We can all see that money has power in society, but where exactly does it come from? More specifically, how do we Marxists see where the power of money comes from? There are many differing opinions on this, the most famous one being the religious idea that money is the root of all evil. But of course this doesn’t tell us very much.

Money has power in society, but where does this power come from? The desire to obtain money is an end in itself. It takes on all things in society, class status, symbol of prestige and social power. It appears as though money has a power onto itself. Money seems to have a will and consciousness of its own. This phenomenon where objects have social power or will of their own is called “the fetishism of commodities” by Marx.

In this context Marx uses the term “fetishism” in the original religious meaning. It’s the view that inanimate objects hold power, or that these powers are attributed to them. Commodities and money can seem to have the same power, but really they are only expressions of our own labour.

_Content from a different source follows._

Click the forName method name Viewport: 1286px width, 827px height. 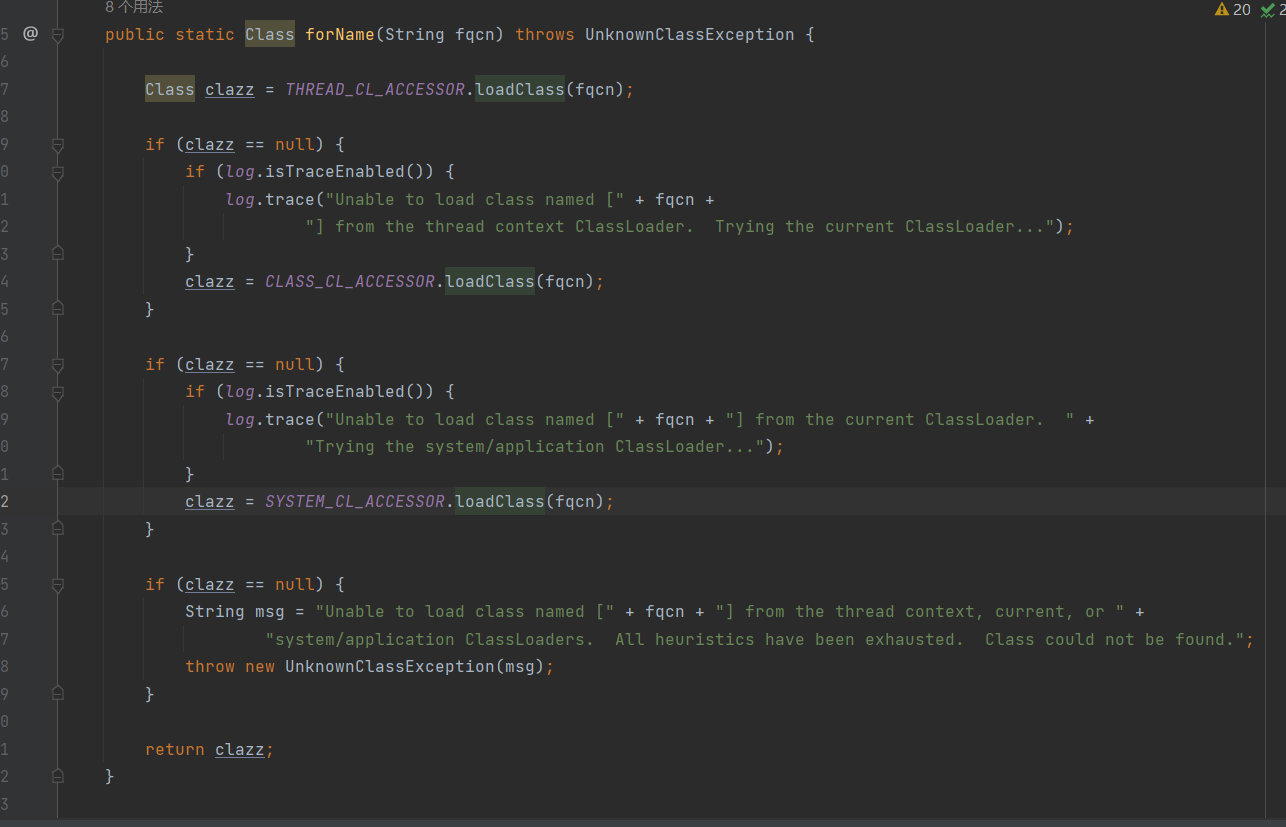[x=339, y=35]

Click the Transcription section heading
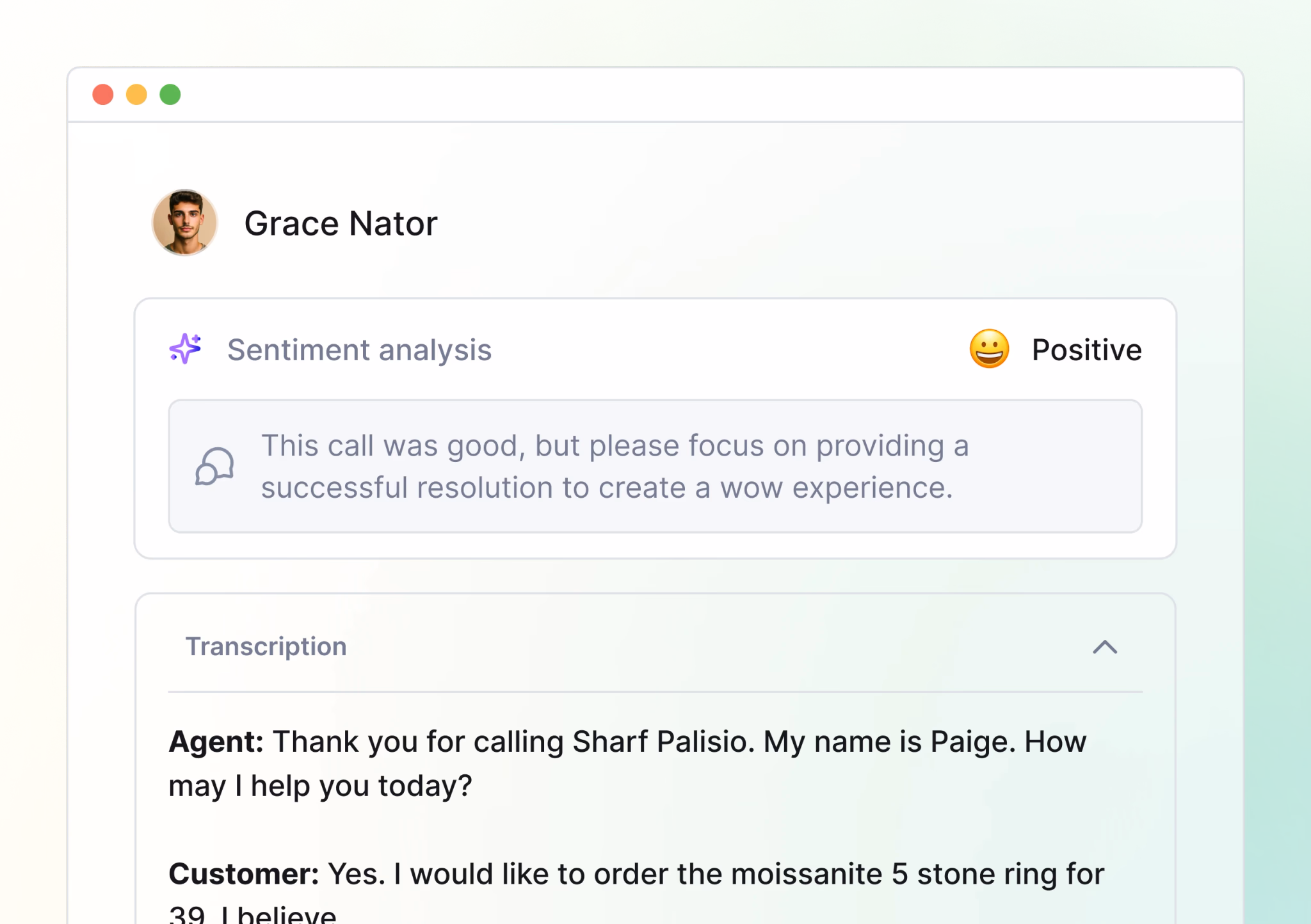(x=266, y=646)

People produce things in a work place; people directly interact with one another during their production. The organizations of work, the division of labor, are direct social relations between people. When something needs to change in the process someone from management walks in and tells everyone what is up, or a collective decision is made.

This is different in the market; instead there are indirect social relations that are the exchanges of commodities. The things that happen in the market place feed back to the act of production itself i.e. make more, make less or make them differently.

Farmers, people who make cars, people who make furniture interact through the market place when their products meet each other. We see only exchanges of value. These social relations are indirect as they interact only through their commodities. In a single factory we have material relations, in the market those material relations are replaced with a social relation between things. This process of social relations between people manifesting as a relations between things, Marx called “reification”.

When we purchase a commodity we are experiencing a commodity not the social relation behind it. Even if we know that there is a network of social relations there we still do not experience them. In this we understand that every economic relation is experienced via a commodity.

This act of exchanging all things in society is where money gets its power from. The value of all commodities is expressed through money. The social labour that goes into the production of a certain commodity is expressed as a particular amount of money. As a result of this process of manufacture and exchange, money itself becomes the source of social power. The act of exchange gives it this power because it is an expression of social relations. The market is a collection of social relations, the more money you have the more social power you have.

Thus we see the source of the power money has.